# [WHAT THE TASK REQUIRES]
Please copy, exactly as they appear below, the lines from the one containing "Given: Collapse the" through the one containing "The height and width of the screenshot is (509, 1080).".

# [DATA TO EXAMINE]
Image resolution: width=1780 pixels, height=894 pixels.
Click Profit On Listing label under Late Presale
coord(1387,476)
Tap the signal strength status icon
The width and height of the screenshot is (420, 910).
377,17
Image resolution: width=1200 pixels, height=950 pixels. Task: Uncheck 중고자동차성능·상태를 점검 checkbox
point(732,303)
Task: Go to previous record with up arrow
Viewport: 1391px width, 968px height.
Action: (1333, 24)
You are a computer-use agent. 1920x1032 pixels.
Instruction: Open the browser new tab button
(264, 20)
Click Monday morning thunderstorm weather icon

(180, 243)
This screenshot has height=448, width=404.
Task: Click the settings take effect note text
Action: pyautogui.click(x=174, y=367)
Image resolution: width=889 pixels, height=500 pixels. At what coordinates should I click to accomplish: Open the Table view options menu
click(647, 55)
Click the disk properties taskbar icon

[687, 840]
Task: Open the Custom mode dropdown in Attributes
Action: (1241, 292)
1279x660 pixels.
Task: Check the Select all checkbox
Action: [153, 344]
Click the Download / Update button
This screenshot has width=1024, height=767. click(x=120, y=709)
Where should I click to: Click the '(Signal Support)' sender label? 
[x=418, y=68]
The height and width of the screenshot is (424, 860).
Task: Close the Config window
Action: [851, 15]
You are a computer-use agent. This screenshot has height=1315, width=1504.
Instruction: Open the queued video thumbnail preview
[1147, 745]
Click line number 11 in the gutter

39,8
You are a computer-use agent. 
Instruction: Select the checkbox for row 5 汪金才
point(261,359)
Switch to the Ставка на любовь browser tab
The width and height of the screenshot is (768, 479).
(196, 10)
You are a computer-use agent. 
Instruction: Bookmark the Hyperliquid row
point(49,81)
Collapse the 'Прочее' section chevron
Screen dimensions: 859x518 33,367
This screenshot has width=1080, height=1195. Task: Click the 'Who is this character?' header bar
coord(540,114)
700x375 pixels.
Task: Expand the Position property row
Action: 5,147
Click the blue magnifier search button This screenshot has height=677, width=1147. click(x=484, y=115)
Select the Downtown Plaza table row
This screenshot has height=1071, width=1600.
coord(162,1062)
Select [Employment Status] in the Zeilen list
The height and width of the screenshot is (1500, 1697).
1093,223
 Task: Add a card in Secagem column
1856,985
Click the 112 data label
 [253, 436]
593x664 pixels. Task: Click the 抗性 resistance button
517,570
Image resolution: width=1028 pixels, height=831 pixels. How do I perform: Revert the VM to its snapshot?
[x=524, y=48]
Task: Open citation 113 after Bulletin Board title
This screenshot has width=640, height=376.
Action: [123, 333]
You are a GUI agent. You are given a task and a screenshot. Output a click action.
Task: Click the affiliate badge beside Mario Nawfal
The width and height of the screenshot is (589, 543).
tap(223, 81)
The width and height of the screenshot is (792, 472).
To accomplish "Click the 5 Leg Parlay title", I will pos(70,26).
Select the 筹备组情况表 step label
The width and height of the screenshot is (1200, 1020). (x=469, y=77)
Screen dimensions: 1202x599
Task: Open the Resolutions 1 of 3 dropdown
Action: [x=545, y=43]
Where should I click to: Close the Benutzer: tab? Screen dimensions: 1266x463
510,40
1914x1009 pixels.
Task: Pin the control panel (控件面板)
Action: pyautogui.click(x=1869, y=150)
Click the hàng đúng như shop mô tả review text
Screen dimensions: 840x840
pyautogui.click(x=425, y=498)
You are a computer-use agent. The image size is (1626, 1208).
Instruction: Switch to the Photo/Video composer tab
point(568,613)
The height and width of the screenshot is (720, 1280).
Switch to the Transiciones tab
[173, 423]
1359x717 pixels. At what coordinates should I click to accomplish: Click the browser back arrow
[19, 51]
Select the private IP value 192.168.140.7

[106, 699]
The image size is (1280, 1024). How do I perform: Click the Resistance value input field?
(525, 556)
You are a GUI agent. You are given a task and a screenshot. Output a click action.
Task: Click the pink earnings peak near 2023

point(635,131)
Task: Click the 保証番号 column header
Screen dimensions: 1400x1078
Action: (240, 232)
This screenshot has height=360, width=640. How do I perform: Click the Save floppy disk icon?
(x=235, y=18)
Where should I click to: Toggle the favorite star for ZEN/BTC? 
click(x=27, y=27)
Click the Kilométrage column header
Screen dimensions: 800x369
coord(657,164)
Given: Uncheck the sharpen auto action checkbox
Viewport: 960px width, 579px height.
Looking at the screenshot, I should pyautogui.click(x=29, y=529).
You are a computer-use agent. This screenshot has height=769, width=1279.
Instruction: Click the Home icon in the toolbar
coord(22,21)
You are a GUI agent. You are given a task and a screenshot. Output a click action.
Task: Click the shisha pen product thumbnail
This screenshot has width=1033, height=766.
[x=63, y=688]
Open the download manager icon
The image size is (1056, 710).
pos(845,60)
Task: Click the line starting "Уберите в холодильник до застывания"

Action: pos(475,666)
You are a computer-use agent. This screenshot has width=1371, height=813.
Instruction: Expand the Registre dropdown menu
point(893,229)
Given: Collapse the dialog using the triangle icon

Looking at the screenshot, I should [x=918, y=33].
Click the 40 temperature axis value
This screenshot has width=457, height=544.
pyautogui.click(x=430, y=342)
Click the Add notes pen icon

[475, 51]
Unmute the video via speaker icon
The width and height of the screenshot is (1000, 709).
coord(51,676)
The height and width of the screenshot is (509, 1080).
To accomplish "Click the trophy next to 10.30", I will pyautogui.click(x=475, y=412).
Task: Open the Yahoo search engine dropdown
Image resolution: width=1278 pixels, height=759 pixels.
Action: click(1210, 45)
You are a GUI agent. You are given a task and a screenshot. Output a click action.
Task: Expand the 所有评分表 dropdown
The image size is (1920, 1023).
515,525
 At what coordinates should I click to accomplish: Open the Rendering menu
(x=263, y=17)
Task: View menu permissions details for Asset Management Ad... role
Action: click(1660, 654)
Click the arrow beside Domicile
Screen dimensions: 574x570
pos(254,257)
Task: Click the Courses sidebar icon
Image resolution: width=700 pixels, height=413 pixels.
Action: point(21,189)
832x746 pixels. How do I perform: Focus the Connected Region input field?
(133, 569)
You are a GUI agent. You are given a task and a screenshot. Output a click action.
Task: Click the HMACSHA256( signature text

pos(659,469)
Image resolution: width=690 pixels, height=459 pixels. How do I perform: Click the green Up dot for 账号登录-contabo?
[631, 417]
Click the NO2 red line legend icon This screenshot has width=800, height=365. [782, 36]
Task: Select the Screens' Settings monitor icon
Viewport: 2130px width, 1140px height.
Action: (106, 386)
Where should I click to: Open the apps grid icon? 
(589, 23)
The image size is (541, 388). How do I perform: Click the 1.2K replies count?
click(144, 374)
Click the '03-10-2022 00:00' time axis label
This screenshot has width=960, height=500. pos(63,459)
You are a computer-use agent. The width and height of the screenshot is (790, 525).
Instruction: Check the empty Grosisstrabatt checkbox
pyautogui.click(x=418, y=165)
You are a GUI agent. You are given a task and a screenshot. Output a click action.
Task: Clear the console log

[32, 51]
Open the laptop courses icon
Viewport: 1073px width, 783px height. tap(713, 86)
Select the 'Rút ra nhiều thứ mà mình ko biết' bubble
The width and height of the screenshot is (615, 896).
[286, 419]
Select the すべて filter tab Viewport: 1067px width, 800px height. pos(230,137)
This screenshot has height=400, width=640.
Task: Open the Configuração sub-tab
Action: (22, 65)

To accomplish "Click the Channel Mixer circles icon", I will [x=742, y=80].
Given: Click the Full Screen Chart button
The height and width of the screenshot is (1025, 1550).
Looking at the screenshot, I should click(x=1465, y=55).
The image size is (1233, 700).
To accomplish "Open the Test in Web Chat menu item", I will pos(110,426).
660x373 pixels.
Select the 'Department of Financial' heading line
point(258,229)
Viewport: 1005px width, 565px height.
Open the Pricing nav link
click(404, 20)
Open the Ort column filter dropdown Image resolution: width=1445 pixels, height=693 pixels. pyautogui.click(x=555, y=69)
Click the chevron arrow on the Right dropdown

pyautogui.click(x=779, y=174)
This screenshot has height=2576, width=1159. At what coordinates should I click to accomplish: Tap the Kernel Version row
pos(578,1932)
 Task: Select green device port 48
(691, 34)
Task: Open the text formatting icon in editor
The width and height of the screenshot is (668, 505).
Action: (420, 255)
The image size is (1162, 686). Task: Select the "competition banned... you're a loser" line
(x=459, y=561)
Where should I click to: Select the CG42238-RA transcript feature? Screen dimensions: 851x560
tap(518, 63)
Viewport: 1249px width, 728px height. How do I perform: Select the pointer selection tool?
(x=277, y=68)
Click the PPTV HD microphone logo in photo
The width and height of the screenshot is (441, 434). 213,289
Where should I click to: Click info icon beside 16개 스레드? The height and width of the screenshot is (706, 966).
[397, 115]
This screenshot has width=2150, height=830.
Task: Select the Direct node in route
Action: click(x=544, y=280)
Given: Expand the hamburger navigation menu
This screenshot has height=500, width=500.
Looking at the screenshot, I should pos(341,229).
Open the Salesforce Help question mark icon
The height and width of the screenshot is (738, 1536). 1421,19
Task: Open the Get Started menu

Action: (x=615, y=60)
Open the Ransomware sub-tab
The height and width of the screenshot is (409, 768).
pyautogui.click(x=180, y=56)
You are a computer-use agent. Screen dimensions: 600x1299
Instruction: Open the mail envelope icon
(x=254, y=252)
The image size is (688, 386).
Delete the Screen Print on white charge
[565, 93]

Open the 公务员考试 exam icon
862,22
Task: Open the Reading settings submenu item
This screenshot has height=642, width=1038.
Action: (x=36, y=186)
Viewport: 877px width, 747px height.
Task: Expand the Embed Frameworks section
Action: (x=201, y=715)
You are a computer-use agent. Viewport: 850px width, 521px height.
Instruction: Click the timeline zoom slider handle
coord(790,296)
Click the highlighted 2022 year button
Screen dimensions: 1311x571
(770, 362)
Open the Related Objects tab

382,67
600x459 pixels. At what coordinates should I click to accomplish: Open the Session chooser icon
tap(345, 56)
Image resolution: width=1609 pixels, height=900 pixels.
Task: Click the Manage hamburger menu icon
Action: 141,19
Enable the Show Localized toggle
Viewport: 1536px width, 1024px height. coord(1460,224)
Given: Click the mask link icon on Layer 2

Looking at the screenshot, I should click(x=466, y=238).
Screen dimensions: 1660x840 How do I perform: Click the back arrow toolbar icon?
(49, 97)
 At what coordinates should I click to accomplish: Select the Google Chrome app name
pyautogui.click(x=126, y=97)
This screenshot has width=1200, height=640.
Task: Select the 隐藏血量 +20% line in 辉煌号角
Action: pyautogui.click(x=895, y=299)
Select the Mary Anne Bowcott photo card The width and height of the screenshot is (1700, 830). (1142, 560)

# [YOUR SOLUTION]
Given: Collapse the dialog using the triangle icon

Looking at the screenshot, I should [x=918, y=33].
Click the 40 temperature axis value
This screenshot has width=457, height=544.
pyautogui.click(x=430, y=342)
Click the Add notes pen icon

[475, 51]
Unmute the video via speaker icon
The width and height of the screenshot is (1000, 709).
coord(51,676)
The height and width of the screenshot is (509, 1080).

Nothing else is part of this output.